■ TASKS FOR THIS EXERCISE ■
(a) Answer these questions using the article on the Senate health care bill:
(i) On what day did Sen. Susan Collins come out against the bill?
(ii) How many votes would it take to overcome a Democratic filibuster?
(iii) According to Murphy, how far along was the bipartisan effort at health care reform?
(b) The article on the Senate health care bill identifies some senators by party and state. List every one of them, with that party and state designation.
(c) Retype the passage of the article on the Senate health care bill that runs from "Washington – While" up to and including "health care law.".

-------- TEXT FOR ANALYSIS

Washington – While GOP Senate leaders threw in the towel Tuesday on their latest attempt to repeal and replace the Affordable Care Act, Sen. Chris Murphy said he expects new challenges to the Obama-era health care law.
“I don’t think Republicans can quit this,” Murphy said. “This is going to come back over and over again.”
After their weekly luncheon caucus meeting Tuesday, GOP leaders said there would be no vote on a bill sponsored by Sens. Bill Cassidy, R-La., and Lindsay Graham, R-S.C.
On Monday Sen. Susan Collins, R-Maine, came out against the bill, joining Sens. John McCain, R-Ariz., and Rand Paul, R-Ky., who were also opposed to the measure.
Republicans could only afford to lose two GOP senators of their 52-member caucus to create a tie in the Senate, allowing Vice President Mike Pence to cast the deciding vote.
GOP leaders hoped to use the budget reconciliation process to avoid a Democratic filibuster, which would take 60 votes to overcome. Under the budget reconciliation process, legislation can be passed with a simple majority of 51 votes. But with the budget year ending on Sept. 30, that option appears off the table.
But President Donald Trump on Tuesday indicated he was not through with his efforts to repeal Obamacare. He also said he was “disappointed” in several senators, in an apparent reference to McCain, Paul and Collins.
“At some point, there will be a repeal and replace, but we’ll see whether or not that point is now or whether it will be shortly thereafter,” Trump said. “But we are disappointed in certain so-called Republicans.”
Murphy said the possibility of another attempt to repeal and replace the ACA meant “there’s no celebration today” among Democrats, who in the Senate unanimously opposed GOP attempts to end the ACA.
The GOP may try to tie a repeal and replace bill to the 2018 budget. But that vehicle has been eyed as a way to pass a tax reform bill, and adding a health care overhaul to it could be messy, some Republican senators say.
Murphy, a member of the Senate Health, Education, Labor and Pensions Committee that held hearings earlier this month to try to find a bipartisan fix to the ACA’s problems, said that effort could be revived.
It ended when Senate GOP leaders began pushing for a vote on the Graham-Cassidy bill, legislation the Congressional Budget Office said Monday would drastically cut Medicaid and lead to millions of additional Americans not having health insurance.
“We were 80 percent of the way there, and it’s simply up to the Republicans if they want to re-engage,” Murphy said of the bipartisan effort at health care reform.

----------------
-------- RAW DATA

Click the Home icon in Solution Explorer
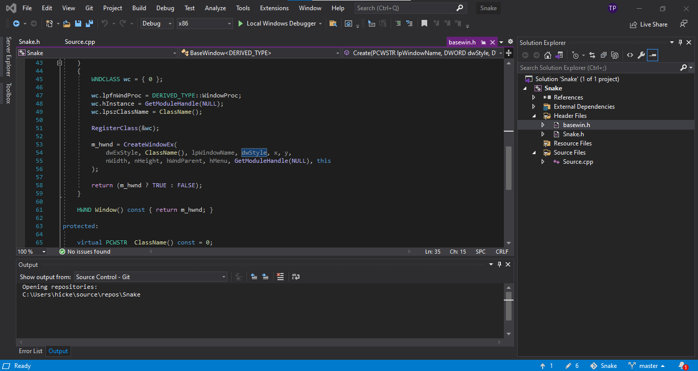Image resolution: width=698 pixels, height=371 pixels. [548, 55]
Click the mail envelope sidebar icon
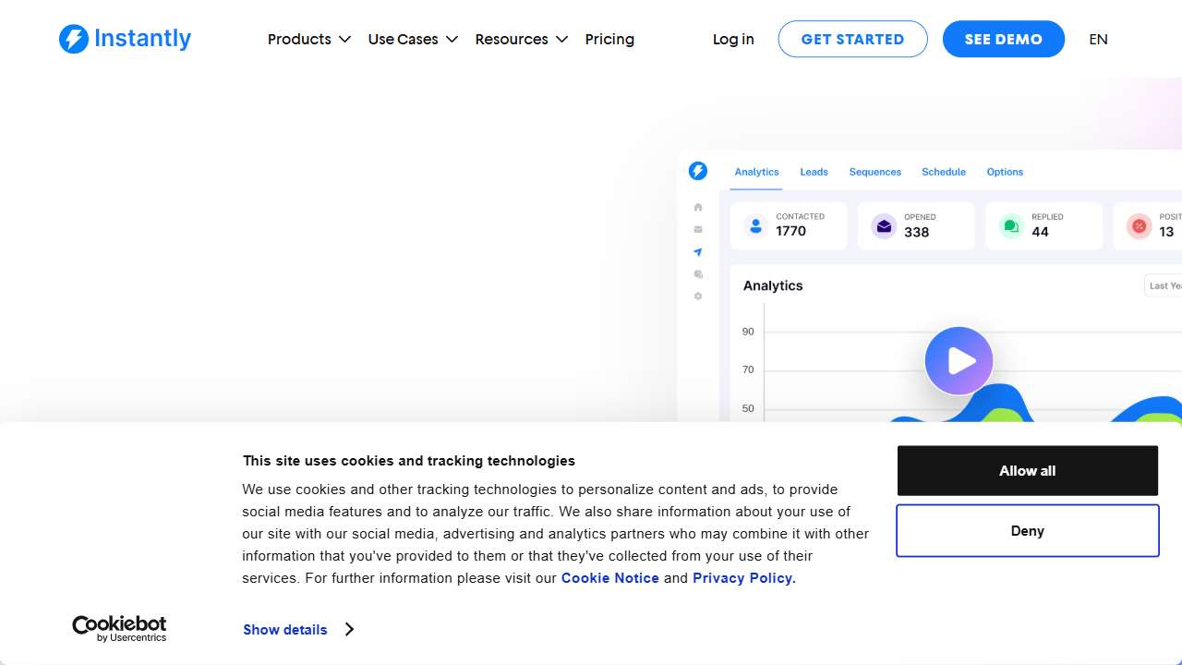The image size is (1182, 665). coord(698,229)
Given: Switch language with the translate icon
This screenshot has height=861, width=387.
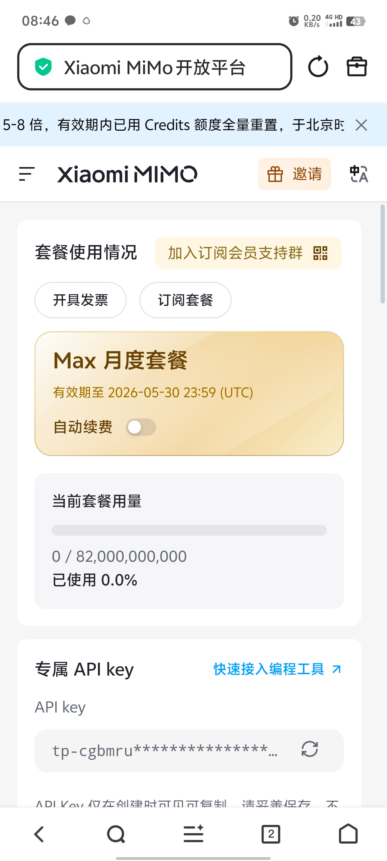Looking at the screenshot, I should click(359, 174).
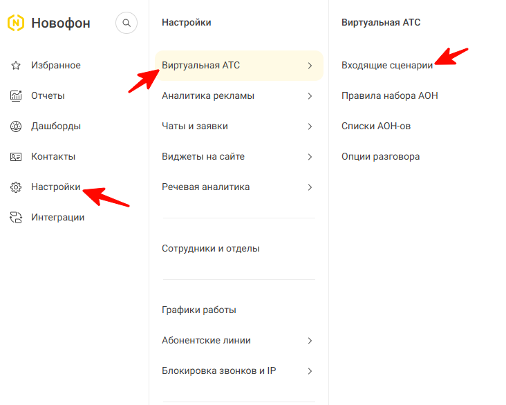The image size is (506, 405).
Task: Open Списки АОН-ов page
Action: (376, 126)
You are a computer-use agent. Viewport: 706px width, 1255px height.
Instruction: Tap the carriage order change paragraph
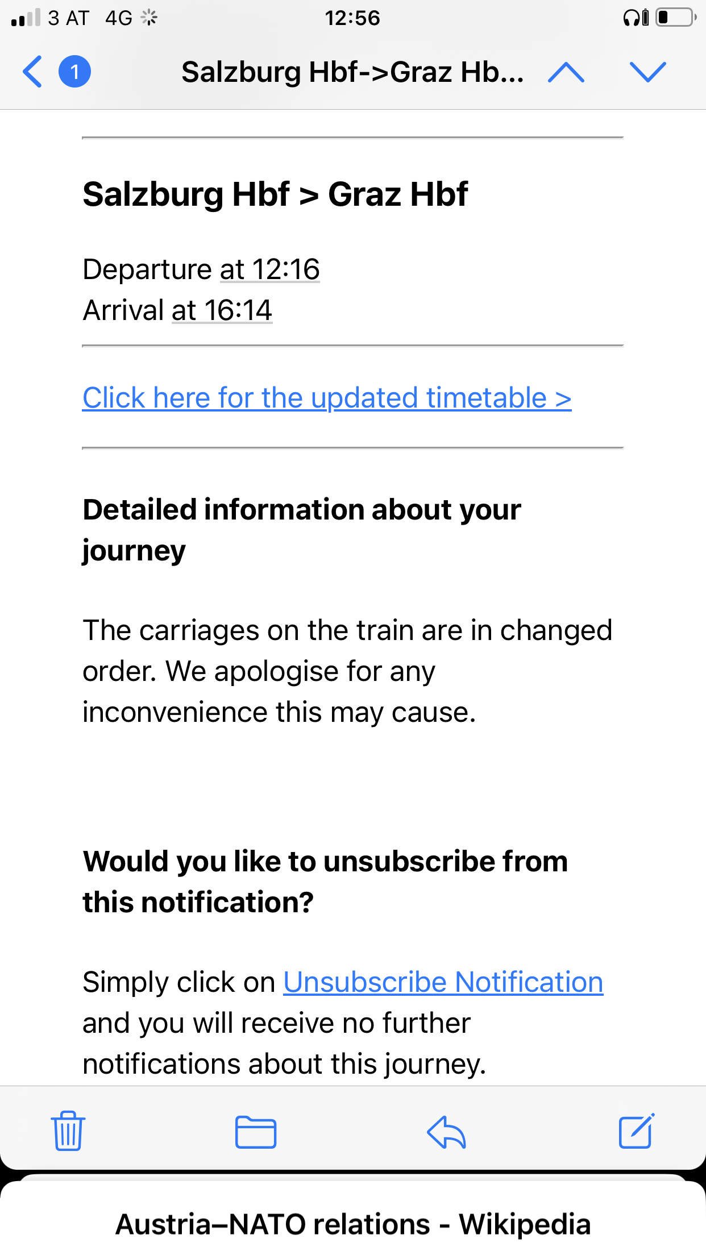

----------------

■ EXERCISE RESULTS ■
(a)
(i) Monday
(ii) 60 votes
(iii) 80 percent of the way there

(b)
Bill Cassidy, R-La.
Lindsay Graham, R-S.C.
Susan Collins, R-Maine
John McCain, R-Ariz.
Rand Paul, R-Ky.

(c)
Washington – While GOP Senate leaders threw in the towel Tuesday on their latest attempt to repeal and replace the Affordable Care Act, Sen. Chris Murphy said he expects new challenges to the Obama-era health care law.